If you haven't started taking care of your estate plans, now's the time to start, especially if you haven't even written out a will. Wills are like road maps; they point your family in the right direction once you've passed. Unfortunately, if you don't have a will, your family may be lost once you're gone. Wills don't need to be extravagant, but they do need to include key details regarding what you want to have done with your estate. Here are four tips to help get you started with your will.
Include Your End-of-Life Plans
While you're writing your will, you need to think about what will happen in the time before your passing – specifically, your end-of-life plans. You may know that you don't want any heroic efforts to be taken to extend your life, but your family might not know about those wishes. The same is true if you do want heroic measures, such as life support machines, to be used to extend your life. To make sure that your end-of-life plans are honored, they should be included in your will.
Explain Your Reasons for Omissions
Choosing beneficiaries can be a difficult task, especially when there are certain individuals that you want to leave out of your will. This is particularly true where family members are concerned. You may think that you can simply leave them out of your will. However, if you don't name them – even to state that they're being left out – they could sue your estate. Unfortunately, that can tie your will up in probate court for years. To reduce the risk that someone will contest your will, be sure to explain your reasons for omissions. In other words, specifically name each person you choose to omit and explain why you're leaving them out of your will.

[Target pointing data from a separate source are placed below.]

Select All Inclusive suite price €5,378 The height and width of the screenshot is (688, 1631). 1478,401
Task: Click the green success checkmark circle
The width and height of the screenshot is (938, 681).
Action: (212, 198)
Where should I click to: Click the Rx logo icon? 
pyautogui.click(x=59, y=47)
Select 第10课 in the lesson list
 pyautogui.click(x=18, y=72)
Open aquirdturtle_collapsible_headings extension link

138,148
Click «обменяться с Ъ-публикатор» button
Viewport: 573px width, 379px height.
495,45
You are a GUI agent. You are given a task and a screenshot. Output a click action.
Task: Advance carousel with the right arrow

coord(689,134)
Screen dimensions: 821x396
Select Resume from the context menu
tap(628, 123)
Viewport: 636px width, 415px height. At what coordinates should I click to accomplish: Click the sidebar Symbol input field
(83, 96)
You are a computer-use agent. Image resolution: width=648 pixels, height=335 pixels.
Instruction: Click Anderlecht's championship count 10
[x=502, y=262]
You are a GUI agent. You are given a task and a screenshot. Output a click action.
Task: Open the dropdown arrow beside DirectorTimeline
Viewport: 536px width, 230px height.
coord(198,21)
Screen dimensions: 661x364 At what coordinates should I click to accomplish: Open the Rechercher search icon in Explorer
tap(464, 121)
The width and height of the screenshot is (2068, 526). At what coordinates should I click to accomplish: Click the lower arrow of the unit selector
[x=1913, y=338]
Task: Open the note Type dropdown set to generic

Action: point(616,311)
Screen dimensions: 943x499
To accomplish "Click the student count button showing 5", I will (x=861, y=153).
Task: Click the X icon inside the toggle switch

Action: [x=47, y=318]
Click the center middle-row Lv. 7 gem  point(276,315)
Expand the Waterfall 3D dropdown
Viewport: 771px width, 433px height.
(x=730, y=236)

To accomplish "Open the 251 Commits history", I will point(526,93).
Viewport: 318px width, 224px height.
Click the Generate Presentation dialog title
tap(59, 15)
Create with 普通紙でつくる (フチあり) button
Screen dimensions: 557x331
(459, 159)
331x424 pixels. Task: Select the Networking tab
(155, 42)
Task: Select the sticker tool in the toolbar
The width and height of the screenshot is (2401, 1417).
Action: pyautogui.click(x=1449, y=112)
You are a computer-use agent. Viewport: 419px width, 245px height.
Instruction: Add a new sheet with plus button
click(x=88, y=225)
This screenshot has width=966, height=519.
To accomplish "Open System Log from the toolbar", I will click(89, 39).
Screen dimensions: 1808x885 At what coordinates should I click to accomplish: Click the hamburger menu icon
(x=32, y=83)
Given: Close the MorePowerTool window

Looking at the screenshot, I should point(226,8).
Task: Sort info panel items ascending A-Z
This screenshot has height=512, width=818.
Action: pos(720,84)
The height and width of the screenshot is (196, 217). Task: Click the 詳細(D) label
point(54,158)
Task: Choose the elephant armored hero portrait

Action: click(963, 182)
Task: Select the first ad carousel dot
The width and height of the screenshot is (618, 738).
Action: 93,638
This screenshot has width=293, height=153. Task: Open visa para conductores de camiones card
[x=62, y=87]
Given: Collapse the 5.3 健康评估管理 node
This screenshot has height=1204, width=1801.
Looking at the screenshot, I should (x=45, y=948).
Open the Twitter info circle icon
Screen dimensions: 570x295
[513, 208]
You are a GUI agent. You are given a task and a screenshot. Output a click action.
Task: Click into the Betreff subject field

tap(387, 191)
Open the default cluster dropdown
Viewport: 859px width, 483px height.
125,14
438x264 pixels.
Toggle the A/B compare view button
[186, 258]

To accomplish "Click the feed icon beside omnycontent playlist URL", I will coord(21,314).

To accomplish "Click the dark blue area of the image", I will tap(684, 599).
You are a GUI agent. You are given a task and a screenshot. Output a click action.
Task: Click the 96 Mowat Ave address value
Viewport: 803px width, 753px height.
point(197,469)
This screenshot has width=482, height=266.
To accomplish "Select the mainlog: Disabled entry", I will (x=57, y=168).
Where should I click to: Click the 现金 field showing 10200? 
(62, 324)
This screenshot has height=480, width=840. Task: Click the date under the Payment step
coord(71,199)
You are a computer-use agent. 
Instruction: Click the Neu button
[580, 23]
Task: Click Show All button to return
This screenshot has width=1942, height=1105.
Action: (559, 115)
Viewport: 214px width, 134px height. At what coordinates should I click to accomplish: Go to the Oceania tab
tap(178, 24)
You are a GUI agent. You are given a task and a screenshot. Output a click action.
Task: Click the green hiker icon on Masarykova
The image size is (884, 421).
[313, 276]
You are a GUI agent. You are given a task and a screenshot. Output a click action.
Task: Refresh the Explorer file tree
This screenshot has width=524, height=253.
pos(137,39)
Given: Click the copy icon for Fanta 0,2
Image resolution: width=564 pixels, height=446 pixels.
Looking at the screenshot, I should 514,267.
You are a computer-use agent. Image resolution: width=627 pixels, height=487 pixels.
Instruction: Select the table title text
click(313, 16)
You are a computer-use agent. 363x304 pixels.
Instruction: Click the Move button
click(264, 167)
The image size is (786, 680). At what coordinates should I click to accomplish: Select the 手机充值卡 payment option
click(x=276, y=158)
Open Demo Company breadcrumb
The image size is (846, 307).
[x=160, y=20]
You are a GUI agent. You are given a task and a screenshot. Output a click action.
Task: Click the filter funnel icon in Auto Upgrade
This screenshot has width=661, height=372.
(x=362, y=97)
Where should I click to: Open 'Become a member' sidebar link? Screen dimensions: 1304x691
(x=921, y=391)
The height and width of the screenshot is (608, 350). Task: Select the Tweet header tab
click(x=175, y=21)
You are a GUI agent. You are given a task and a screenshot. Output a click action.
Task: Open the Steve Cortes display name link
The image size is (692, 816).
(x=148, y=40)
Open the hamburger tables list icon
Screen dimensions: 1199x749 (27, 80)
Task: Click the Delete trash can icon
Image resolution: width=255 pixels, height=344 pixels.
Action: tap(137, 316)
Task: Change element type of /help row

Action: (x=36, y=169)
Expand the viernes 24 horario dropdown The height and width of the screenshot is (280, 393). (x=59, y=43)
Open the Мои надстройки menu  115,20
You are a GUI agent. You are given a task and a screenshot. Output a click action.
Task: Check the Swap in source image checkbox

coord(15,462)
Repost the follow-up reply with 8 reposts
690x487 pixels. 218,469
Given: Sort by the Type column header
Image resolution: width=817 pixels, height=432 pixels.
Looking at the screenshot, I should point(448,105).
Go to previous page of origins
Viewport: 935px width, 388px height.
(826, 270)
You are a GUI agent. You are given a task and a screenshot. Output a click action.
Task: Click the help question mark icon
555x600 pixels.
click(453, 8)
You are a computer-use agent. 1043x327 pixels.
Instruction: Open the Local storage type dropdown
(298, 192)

Don't Overlook Your Digital Possessions
When you're dividing up your possessions, don't forget about the items that you can't put your hands on. You may have digital possessions that will need to be included in your will. For instance, passwords to your online accounts will need to be divided up, as well. If you have social media accounts, you'll need to designate a beneficiary for those, as well. Designating a beneficiary for your social media accounts will ensure that someone has access to your photographs and other items stored on those pages. It will also ensure that someone can overlook the page as a memorial site after your passing.
Revisit Your Will at Least Once a Year
Once you have your will, don't assume that you're done with it. Wills need to be revisited from time to time. That's because circumstances can change between when you write your will, and when you pass. To make sure that your will is adjusted for any changes that might occur in your life, be sure to revisit your will at least once a year, especially after major changes such as marriages, divorces, and births.